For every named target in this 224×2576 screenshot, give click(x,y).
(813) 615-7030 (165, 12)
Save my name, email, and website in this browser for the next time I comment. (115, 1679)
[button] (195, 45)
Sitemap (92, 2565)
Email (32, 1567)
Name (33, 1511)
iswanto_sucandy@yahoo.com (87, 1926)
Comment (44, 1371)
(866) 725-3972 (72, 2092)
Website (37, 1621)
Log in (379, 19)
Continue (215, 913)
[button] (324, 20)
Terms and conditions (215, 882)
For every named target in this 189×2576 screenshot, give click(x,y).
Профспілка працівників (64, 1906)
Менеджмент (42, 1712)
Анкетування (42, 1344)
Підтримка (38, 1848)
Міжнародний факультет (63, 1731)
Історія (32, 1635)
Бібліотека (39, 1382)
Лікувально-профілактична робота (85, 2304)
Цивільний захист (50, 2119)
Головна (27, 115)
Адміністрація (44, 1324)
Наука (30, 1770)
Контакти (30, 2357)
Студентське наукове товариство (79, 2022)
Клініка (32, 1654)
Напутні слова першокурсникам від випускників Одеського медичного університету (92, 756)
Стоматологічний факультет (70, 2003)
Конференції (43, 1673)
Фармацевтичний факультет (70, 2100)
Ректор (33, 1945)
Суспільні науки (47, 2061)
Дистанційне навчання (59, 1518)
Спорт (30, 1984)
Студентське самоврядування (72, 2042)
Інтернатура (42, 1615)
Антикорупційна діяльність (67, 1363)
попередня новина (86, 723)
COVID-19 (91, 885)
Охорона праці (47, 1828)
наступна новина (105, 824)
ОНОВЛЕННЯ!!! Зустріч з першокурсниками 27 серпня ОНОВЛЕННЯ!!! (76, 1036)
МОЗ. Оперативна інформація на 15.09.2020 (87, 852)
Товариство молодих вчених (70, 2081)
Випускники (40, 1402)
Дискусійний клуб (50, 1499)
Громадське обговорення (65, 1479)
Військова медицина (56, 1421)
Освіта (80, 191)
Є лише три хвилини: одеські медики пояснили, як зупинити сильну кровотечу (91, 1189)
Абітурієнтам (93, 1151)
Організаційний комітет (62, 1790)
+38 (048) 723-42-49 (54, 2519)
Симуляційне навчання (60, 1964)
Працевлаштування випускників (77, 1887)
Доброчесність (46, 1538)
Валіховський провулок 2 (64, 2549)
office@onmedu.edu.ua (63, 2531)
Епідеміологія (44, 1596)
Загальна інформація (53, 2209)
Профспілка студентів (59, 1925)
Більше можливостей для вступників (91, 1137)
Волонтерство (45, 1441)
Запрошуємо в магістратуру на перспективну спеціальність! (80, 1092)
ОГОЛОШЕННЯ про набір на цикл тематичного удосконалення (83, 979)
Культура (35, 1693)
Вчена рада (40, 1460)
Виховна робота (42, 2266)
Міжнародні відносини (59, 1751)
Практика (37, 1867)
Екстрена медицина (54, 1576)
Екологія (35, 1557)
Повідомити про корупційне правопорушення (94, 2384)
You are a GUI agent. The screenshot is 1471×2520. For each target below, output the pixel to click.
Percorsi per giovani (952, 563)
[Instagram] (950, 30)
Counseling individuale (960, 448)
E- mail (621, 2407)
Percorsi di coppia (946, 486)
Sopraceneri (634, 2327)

--

■ Problem statement
Every line of the listing that holds "робота" should be found and copied.

■ The answer
Лікувально-профілактична робота (85, 2304)
Виховна робота (42, 2266)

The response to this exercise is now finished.